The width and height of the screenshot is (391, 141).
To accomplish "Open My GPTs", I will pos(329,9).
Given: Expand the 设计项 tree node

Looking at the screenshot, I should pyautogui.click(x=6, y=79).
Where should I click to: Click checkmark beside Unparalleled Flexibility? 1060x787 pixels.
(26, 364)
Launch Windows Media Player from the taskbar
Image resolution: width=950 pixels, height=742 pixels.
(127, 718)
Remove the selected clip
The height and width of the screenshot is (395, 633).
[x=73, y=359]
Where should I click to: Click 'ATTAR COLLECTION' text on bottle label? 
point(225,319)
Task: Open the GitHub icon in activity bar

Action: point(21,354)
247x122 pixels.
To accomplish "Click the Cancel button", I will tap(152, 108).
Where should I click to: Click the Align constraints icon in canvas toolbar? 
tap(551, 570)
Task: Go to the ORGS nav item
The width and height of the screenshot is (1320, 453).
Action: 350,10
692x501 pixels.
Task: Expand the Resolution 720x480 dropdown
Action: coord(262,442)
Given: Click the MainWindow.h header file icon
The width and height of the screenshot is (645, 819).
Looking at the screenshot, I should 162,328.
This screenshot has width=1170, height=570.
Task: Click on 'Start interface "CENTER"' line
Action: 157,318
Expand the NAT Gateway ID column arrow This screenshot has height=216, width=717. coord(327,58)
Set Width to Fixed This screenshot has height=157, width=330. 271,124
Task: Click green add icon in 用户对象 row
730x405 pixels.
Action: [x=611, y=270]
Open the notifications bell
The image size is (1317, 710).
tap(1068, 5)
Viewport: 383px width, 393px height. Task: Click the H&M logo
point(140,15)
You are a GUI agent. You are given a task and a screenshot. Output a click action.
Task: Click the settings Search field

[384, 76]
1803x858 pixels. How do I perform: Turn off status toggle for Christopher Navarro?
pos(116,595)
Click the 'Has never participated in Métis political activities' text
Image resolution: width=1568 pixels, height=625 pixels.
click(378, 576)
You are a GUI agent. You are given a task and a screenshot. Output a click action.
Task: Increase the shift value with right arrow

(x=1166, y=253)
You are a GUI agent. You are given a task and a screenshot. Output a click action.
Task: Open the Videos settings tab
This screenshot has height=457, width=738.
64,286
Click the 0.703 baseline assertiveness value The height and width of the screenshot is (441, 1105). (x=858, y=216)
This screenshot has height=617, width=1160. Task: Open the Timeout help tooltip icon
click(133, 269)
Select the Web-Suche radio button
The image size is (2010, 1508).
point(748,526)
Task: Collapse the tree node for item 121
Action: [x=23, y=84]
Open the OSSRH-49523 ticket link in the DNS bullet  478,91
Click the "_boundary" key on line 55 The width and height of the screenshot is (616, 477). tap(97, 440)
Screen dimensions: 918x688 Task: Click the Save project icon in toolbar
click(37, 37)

━━━━━━━━

- **EXERCISE**
Copy out all the entries again with "Where should I click to:" replaced by "Where do I click to:" and nothing else altered.

- **WRITTEN ANSWER**
The width and height of the screenshot is (391, 141).
To accomplish "Open My GPTs", I will pos(329,9).
Given: Expand the 设计项 tree node

Looking at the screenshot, I should pyautogui.click(x=6, y=79).
Where do I click to: Click checkmark beside Unparalleled Flexibility? 1060x787 pixels.
(26, 364)
Launch Windows Media Player from the taskbar
Image resolution: width=950 pixels, height=742 pixels.
(127, 718)
Remove the selected clip
The height and width of the screenshot is (395, 633).
[x=73, y=359]
Where do I click to: Click 'ATTAR COLLECTION' text on bottle label? 
point(225,319)
Task: Open the GitHub icon in activity bar

Action: point(21,354)
247x122 pixels.
To accomplish "Click the Cancel button", I will tap(152, 108).
Where do I click to: Click the Align constraints icon in canvas toolbar? 
tap(551, 570)
Task: Go to the ORGS nav item
The width and height of the screenshot is (1320, 453).
Action: 350,10
692x501 pixels.
Task: Expand the Resolution 720x480 dropdown
Action: coord(262,442)
Given: Click the MainWindow.h header file icon
The width and height of the screenshot is (645, 819).
Looking at the screenshot, I should 162,328.
This screenshot has width=1170, height=570.
Task: Click on 'Start interface "CENTER"' line
Action: 157,318
Expand the NAT Gateway ID column arrow This screenshot has height=216, width=717. coord(327,58)
Set Width to Fixed This screenshot has height=157, width=330. 271,124
Task: Click green add icon in 用户对象 row
730x405 pixels.
Action: [x=611, y=270]
Open the notifications bell
The image size is (1317, 710).
tap(1068, 5)
Viewport: 383px width, 393px height. Task: Click the H&M logo
point(140,15)
You are a GUI agent. You are given a task and a screenshot. Output a click action.
Task: Click the settings Search field

[384, 76]
1803x858 pixels. How do I perform: Turn off status toggle for Christopher Navarro?
pos(116,595)
Click the 'Has never participated in Métis political activities' text
Image resolution: width=1568 pixels, height=625 pixels.
click(378, 576)
You are a GUI agent. You are given a task and a screenshot. Output a click action.
Task: Increase the shift value with right arrow

(x=1166, y=253)
You are a GUI agent. You are given a task and a screenshot. Output a click action.
Task: Open the Videos settings tab
This screenshot has height=457, width=738.
64,286
Click the 0.703 baseline assertiveness value The height and width of the screenshot is (441, 1105). (x=858, y=216)
This screenshot has height=617, width=1160. Task: Open the Timeout help tooltip icon
click(133, 269)
Select the Web-Suche radio button
The image size is (2010, 1508).
point(748,526)
Task: Collapse the tree node for item 121
Action: [x=23, y=84]
Open the OSSRH-49523 ticket link in the DNS bullet  478,91
Click the "_boundary" key on line 55 The width and height of the screenshot is (616, 477). tap(97, 440)
Screen dimensions: 918x688 Task: Click the Save project icon in toolbar
click(37, 37)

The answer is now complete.